The evil Keeper Bailic has the First Truth book, but he can't open it. Believing that the piper Strell is the person who can, he tries to teach Strell magic -- not knowing that Alissa is really the blossoming Keeper. While Bailic frustrates himself with Strell, Alissa is learning magic from the raku-Master Talo-Toecan (also known as "Useless"), except that she seems to be far ahead of where she should be -- with more powers than she should have.
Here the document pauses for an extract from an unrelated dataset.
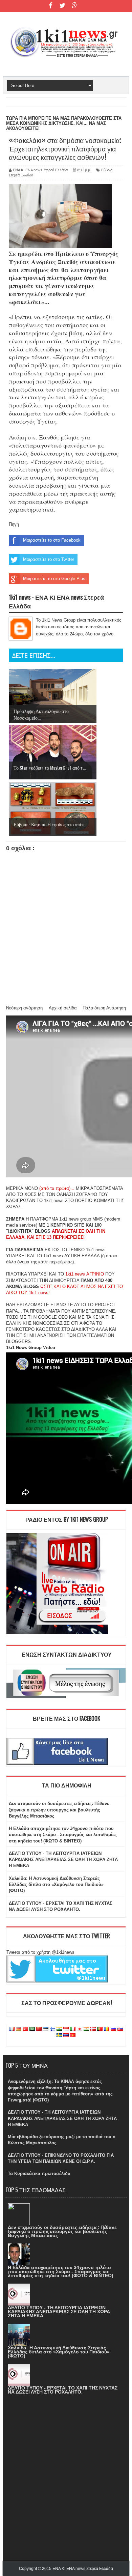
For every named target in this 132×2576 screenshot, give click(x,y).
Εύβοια (106, 170)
And there's a friend of Useless's named Lodesh, who is charming, weird, interested in Alissa, and totally mysterious.
Alissa has to perform the magical tasks for Strell, so that he seems to be gaining skill -- at the same time, she learns that she may never get to be with him. Soon Bailic's plans become very, very clear -- he wants to raise an army of the dead, from the city of Ese' Nawoer, which is filled with thousands of guilt-wracked ghosts. But to do that, he has to use the First Truth. And in order to stop him, Alissa will have to learn about what she can do -- and what she might become.
Dawn Cook's fantasies avoid most of the fantasy cliches by not trying to avoid them. She has a small, well-developed cast, a simple cultural backdrop, interesting magic, and a very interesting cast. The villain is given an actual reason to do what he does, and the heroes have to be patient and think. And while this is a satisfactory conclusion to the first book, there are enough loose threads -- the vanished or feral Masters, for example -- that there is plenty left to explore if Cook chooses to.
Probably the biggest problem with this story is the pacing -- like "First Truth," it drips steadily for about two hundred and fifty pages, then speeds up to a delicious climax. And the medieval setting seems a little out of sync with all the talk about genetics and neural nets. Her writing is detailed but not obsessively so, and some scenes -- such as the ghosts' attack, or when the book is first opened -- are shatteringly vivid.
Alissa is still likably stubborn, but has to grow up a great deal more in this book; she's come a long way from the rather petulant farm girl. Strell is a sweetie, sensitive or tough as the occasion demands, and his sort-of-romance with Alissa is wonderfully done. Talo-Toecan is pleasantly snappish and crabby, but very protective of Alissa, and Lodesh is delightfully charming and occasionally irritating.
Though it lacks in a few areas, Dawn Cook's second novel is overall a pleasant and intriguing fantasy adventure. Thoroughly enjoyable.